• [Exercise prompt]: Can you update all the entries below so that every "Blog" becomes "News", with everything else unchanged and the pictures left out?
********
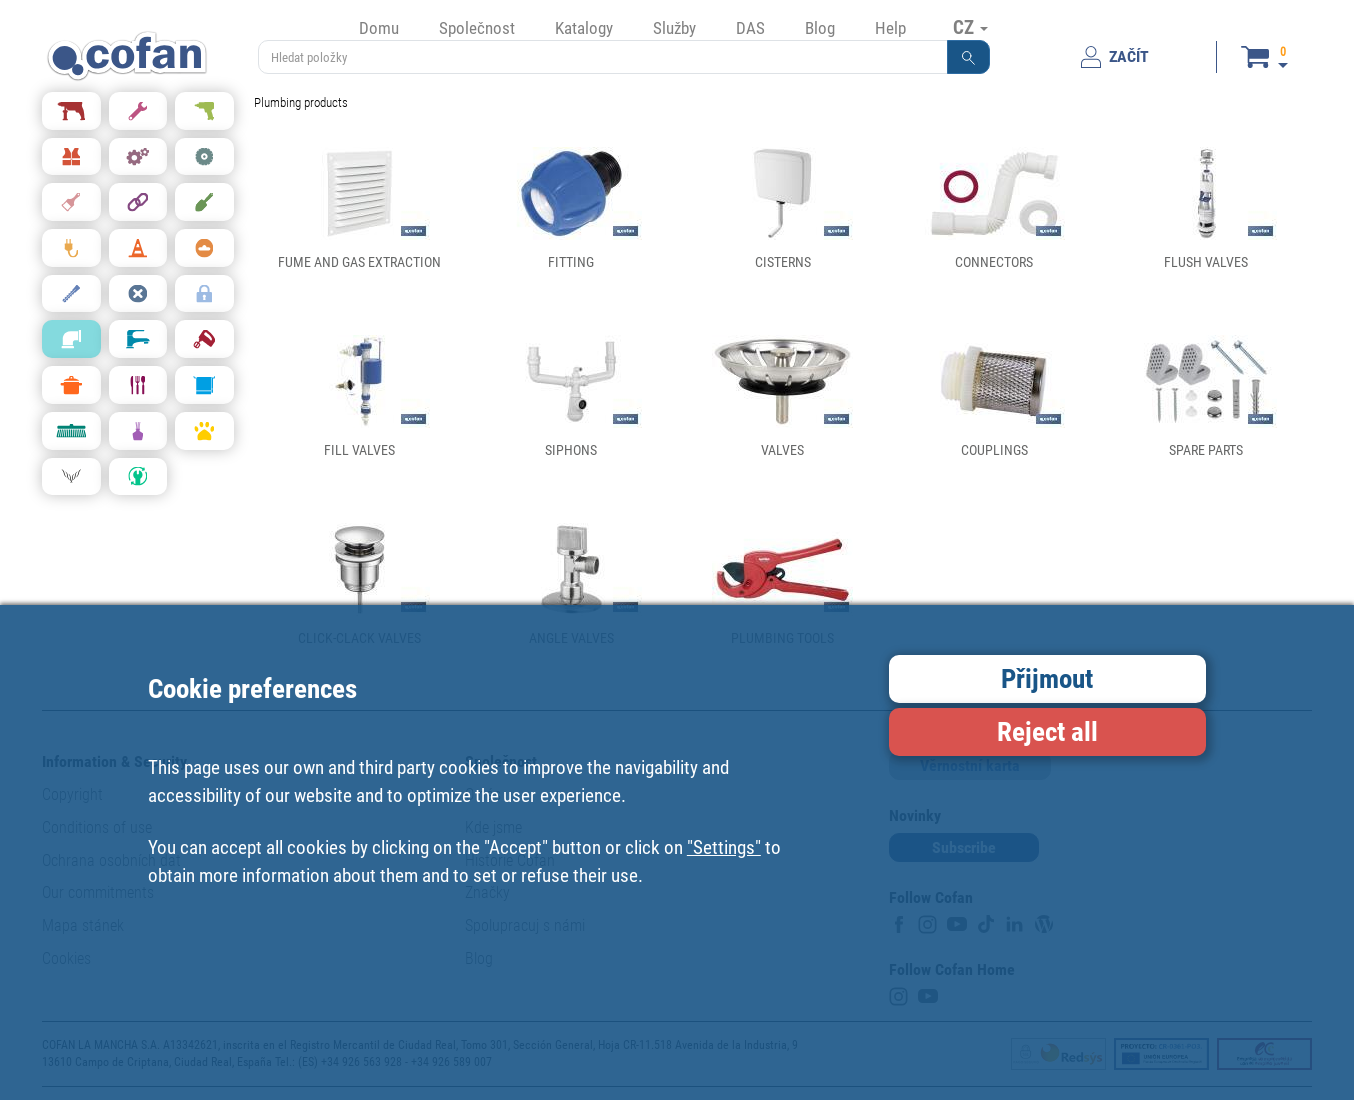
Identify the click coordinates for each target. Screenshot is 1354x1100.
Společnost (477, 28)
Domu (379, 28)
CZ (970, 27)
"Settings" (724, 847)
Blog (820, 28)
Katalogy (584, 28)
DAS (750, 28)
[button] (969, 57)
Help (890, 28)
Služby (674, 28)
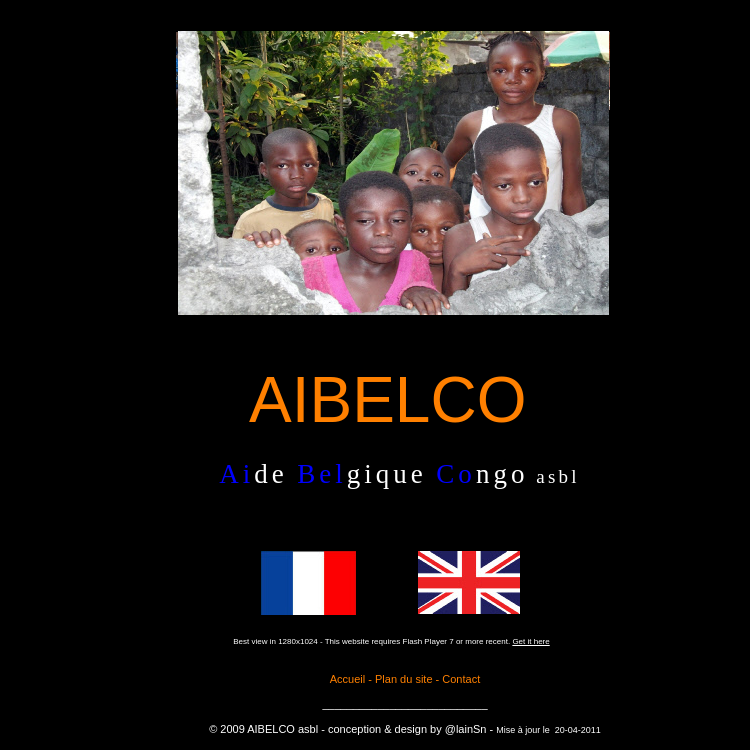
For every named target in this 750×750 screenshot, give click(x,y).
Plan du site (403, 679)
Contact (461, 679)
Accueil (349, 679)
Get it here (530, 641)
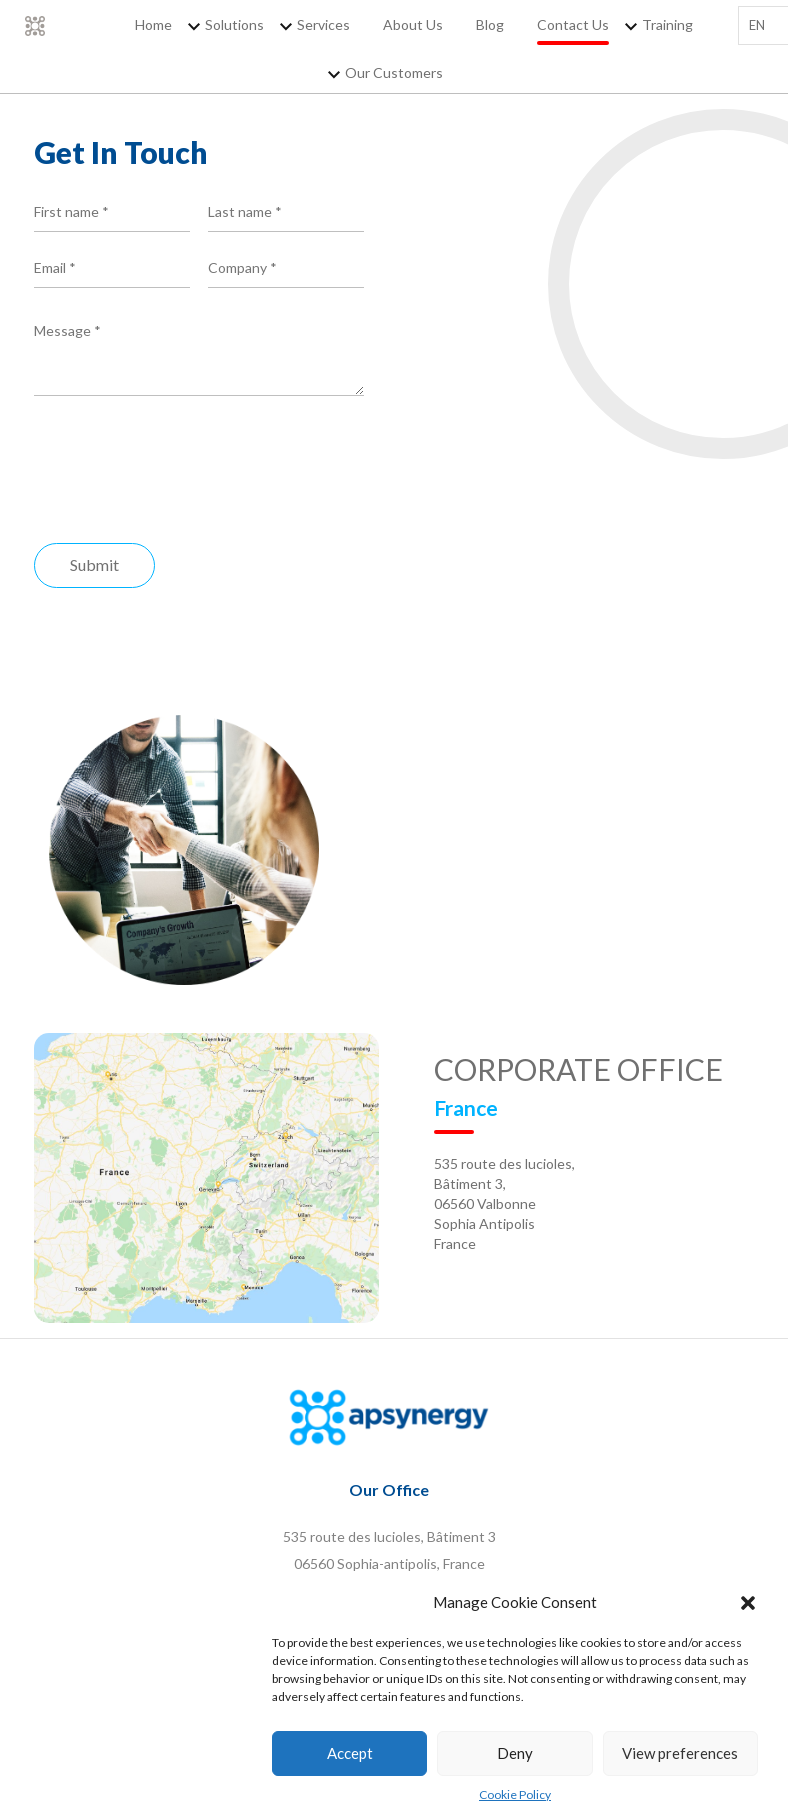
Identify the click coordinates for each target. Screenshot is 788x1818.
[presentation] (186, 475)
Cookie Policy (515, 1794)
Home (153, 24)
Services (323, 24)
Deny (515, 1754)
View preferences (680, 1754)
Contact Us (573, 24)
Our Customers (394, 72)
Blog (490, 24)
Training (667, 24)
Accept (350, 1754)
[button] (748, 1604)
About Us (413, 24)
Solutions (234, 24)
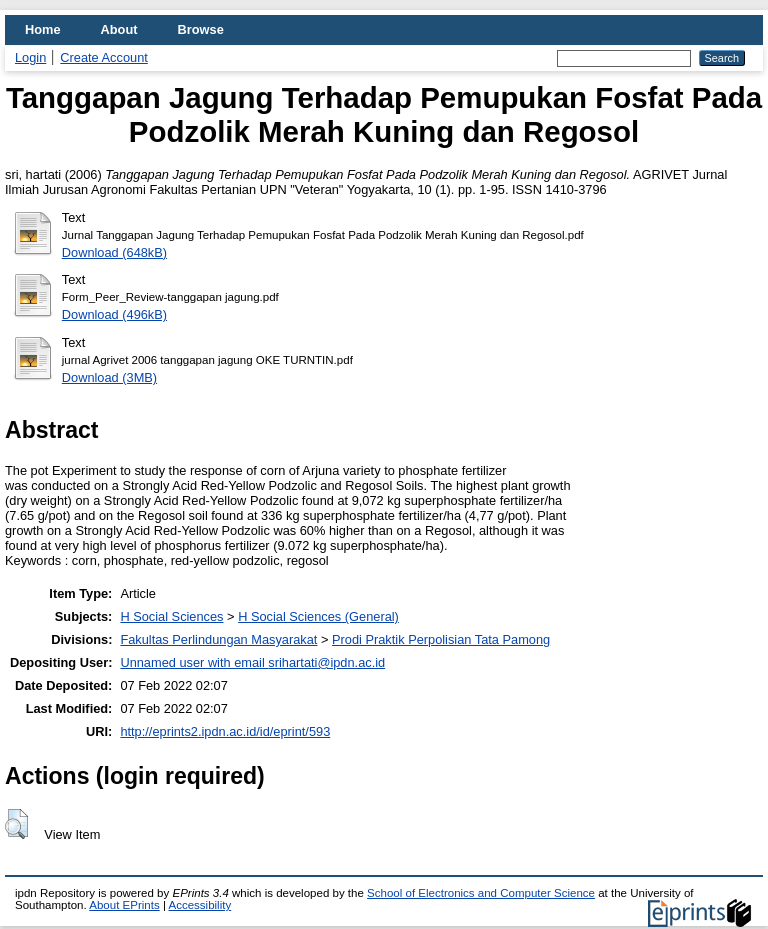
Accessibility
********
• [Answer for the task]:
Identify the click coordinates for each target. Screenshot is 1354x1100.
Společnost (477, 28)
Domu (379, 28)
CZ (970, 27)
"Settings" (724, 847)
News (820, 28)
Katalogy (584, 28)
DAS (750, 28)
[button] (969, 57)
Help (890, 28)
Služby (674, 28)
For every named target in this 750×750 screenshot, give click(x,y).
Plan du site (403, 679)
Contact (461, 679)
Accueil (349, 679)
Get it here (530, 641)
Identify the click coordinates for each target. Screenshot is 788x1818.
[presentation] (186, 475)
Cookie Policy (515, 1794)
Home (153, 24)
Services (323, 24)
Deny (515, 1754)
View preferences (680, 1754)
Contact Us (573, 24)
Our Customers (394, 72)
News (490, 24)
Training (667, 24)
Accept (350, 1754)
[button] (748, 1604)
About Us (413, 24)
Solutions (234, 24)
Accessibility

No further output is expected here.